Dead (although I do think that is a silly term, try using Frozen)
processes do handle that. It is just that some observers are immediately
triggered since the process is always ready and others never since the
action that the observer is waiting for will never occur. That might or
might not be something that is convenient, or something that can be
better modeled otherwise. My question really was where you see an actual
problem in the current code and give an example of how to more elegantly
solve that issue.

> > You don't make a clear distinction between on the one hand what exactly
> > you propose to move from the proc interfaces into the ptrace and core
> > implementation packages, and on the other hand the complete renaming of
> > the packages plus introduction of the new live and dead concepts.
> >   
> Hardly, we're discussing end-goals.  There's no need to describe in 
> detail intermediate steps here.

OK, what are the end-goals?

> > I believe these new concepts of live and dead aren't really different
> > from the ptrace vs core distinction we have now. And if so then renaming
> > everything doesn't solve any actual problem, but just introduces random
> > change. But your examples don't make this clear to me.
> >   
> Could there be confusion between a attribute such as liveness with an 
> implementation choice such as ptrace.  Not unlike how Collection is the 
> super object, List is a refinement, and ArrayList is a specific 
> implementation choice.

Yes, I think that is the confusion. You propose to just rename
proc.ptrace and proc.core to live and dead, while they are perfectly
good implementation choices for your concepts of live and frozen (nee
dead). Renaming things doesn't solve problems, it just moves problems
and makes things harder for others to follow. So concentrate on the
attributes you want to model first instead of randomly renaming specific
implementation files.

> > My proposal is that you first describe the separation of interface and
> > implementation between proc, ptrace and core, and then if we have a good
> > separation between interface packages and implementation packages then
> > you introduce the live and dead property concepts based on that.
> >   
> And the way we do that is with the code.  If I don't like the results 
> i'll fix them.

No. That is not how you work with a group of people on a project. You
try to explain the why of changes you do so everybody has a clear vision
of the goals, what problems it actually solves and give some examples of
actual code that illustrates your goals. Then the group as a whole can
help with the results and anticipate where the project is moving.

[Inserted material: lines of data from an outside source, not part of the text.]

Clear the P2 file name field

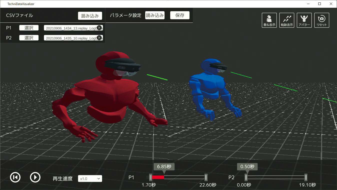pyautogui.click(x=99, y=38)
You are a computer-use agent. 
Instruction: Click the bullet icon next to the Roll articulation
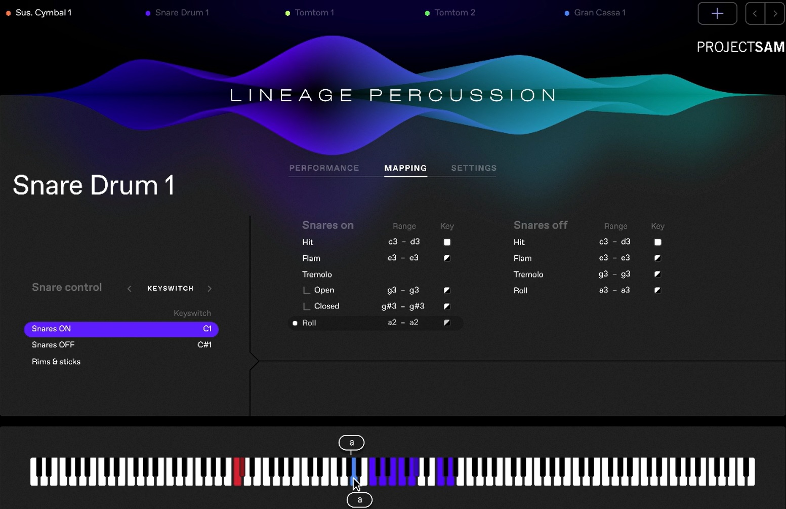pos(295,323)
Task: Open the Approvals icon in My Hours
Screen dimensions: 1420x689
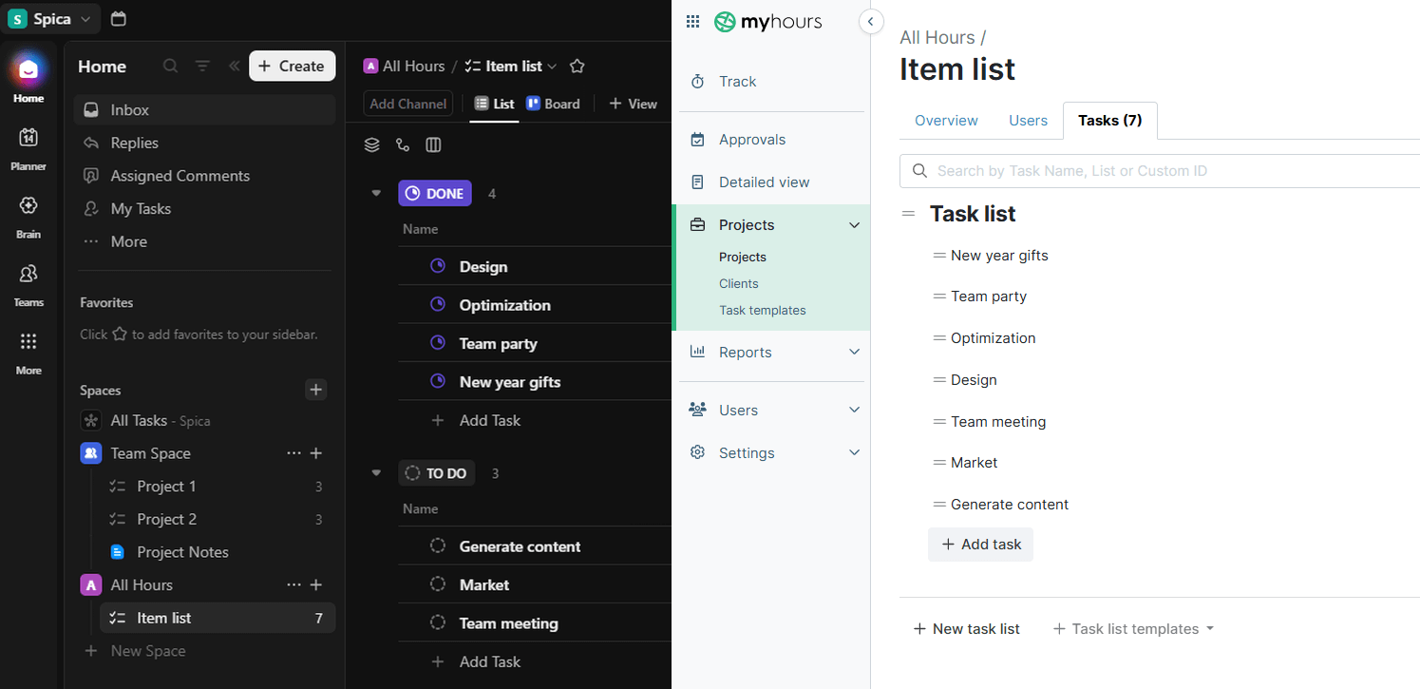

This long thread just started with a suggestion to move around some
package names and classes to which I said that I didn't like that, but
that I was interested in the concepts behind the idea and would like to
know a bit more about the problems you had seen with the current setup
and how your suggestion would fix some concrete problems. This isn't
about criticizing your work (although I was very unhappy that you just
moved things around while we were still discussing whether or not that
was a good idea), but about understanding what you actually want to
achieve. Which real world problems it solves and how it makes frysk a
better platform.

We have a large group of diverse people working on frysk all over the
planet. I don't have the luxury of being near you and see your
hand-waving when you explain things or use osmosis to absorb all your
knowledge. And that is true for almost every pairing of frysk hackers.
So to raise the collective awareness of the problems we have, the flaws
in our current setup that prevent us to solve some things and the
solutions we come up with, we have to try and explain things as clearly
as we can to each other. That is all I ask.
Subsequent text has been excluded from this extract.